FRこそエルグランドのイメージが邪魔をした可能性
なぜ、ここまでアル/ヴェルに大差をつけられてしまったのだろうか。
ひとつ考えられるのは、エルグランドは先代モデルまでFRだったことが挙げられよう。現行型で3代目となるエルグランドだが、初代・2代目はFRプラットフォームを用いていた。じつはLLサイズのミニバンの元祖といえるのが初代エルグランドで、トヨタがアルファードを出したのは後追いだったりする。
2002年、エルグランドが2代目へとフルモデルチェンジしたのと同時期に、初代アルファードが生まれている。つまりエルグランドはひと世代リードしていたのだ。

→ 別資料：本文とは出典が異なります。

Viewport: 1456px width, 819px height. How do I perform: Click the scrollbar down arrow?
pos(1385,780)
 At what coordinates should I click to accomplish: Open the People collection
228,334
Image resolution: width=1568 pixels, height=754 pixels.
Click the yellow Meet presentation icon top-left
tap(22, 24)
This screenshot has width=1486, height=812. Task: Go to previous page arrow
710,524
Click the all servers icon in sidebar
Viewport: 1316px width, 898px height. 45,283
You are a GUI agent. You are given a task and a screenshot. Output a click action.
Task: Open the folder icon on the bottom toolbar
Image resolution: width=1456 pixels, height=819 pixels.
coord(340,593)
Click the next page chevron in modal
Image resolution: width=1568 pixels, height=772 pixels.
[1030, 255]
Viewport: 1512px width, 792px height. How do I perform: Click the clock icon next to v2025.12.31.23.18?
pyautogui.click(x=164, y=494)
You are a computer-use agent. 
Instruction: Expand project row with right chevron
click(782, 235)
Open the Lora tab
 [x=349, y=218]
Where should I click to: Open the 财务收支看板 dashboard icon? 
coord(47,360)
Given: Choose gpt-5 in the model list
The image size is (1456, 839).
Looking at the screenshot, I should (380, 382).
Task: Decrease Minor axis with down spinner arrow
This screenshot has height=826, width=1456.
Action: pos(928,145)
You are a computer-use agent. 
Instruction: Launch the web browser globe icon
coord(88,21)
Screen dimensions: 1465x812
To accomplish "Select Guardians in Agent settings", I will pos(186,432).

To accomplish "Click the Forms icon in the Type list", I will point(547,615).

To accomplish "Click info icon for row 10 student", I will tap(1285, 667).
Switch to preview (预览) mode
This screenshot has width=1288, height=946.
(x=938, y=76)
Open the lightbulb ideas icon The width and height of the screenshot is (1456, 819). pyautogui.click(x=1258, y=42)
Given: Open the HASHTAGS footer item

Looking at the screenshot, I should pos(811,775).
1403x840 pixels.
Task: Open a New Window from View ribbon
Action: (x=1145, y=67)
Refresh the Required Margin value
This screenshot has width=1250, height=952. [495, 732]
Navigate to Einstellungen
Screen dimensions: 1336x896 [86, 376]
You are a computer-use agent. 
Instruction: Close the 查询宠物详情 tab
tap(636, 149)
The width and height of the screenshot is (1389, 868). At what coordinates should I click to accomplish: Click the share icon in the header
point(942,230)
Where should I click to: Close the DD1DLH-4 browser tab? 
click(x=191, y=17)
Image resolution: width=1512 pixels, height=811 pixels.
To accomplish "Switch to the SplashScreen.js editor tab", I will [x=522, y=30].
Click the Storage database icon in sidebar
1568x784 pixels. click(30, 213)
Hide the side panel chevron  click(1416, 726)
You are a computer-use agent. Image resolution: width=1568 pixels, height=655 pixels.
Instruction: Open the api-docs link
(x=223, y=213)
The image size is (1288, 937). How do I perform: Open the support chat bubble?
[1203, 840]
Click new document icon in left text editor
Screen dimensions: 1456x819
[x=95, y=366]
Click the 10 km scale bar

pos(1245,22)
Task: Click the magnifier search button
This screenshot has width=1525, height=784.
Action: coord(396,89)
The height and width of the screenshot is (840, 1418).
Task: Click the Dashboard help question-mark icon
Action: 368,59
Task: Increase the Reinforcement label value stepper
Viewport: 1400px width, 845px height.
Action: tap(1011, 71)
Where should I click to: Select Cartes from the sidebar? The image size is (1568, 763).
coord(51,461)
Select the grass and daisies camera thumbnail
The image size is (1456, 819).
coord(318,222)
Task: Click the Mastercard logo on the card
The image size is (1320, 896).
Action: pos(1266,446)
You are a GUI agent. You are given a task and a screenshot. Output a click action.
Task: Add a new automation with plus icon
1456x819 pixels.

しかも、初代アルファードと2代目エルグランドのライバル関係は現在よりも販売面では拮抗していた。それぞれ、販売チャネルの規模に沿うカタチで台数が出ていたのだ。さらにいえば、初代アルファードと2代目エルグランドはキャラクターも異なっていた。アルファードはFFプラットフォームを使うことで広い室内や乗り心地の良さをアピールした。
それに対して、エルグランドは先代モデルをブラッシュアップしたFRプラットフォームが個性となっていた。スペース効率でいえば不利ではあるが、走りの素性において有利というイメージで差別化していた部分があった。しかもエルグランドのエンジンは全車がV6だったのだ。日産が意図したものではないかもしれないが、「エルグランドはリヤ駆動だからスポーティ」というイメージを有していた。
しかし、ミニバンの本質はユーティリティである。2代目エルグランドもデビューから数年は年間4万台前後の販売台数を誇っていたが、後半になると年間4桁の販売に沈むようになる。このあたりで、FFプラットフォームを採用したアルファードに明確な差をつけられた。
そのため3代目エルグランドでは乗り心地やスペース効率に有利なFFに変身するわけだが、そのこと自体はミニバンとしてまっとうな進化であっても、エルグランドというブランドにおいてはネガに感じる向きもあったようだ。
V6+FRというパッケージがエルグランドの個性と市場が認識していたことは、3代目へのフルモデルチェンジにあたり足かせになったことは間違いない。そのため、フルモデルチェンジ直後は好調に受注を集めたが、新車効果が薄れると販売台数は下落、2015年以降は年間販売台数で1万台を下まわってしまう。
現時点における、それぞれの年間販売規模を大雑把にいうと、アル/ヴェルの10万台に対して、エルグランドは7000台。ここまで大差がついてしまうと、既存顧客の差も大きく、もはや手の打ちようはないといえる。あるとすれば、性能や価格面でライバルを凌駕するフルモデルチェンジだが、ある意味ではドメスティックモデルであるLLサイズ・ミニバンにそれだけの開発費をかけるメリットがあるかといえば、その判断は難しい。
エルグランドのファンとしては寂しい話だが、最新ニーズに応えるようマイナーチェンジをしながら、販売を続けるというのがビジネスとしては正解といえるのだろう。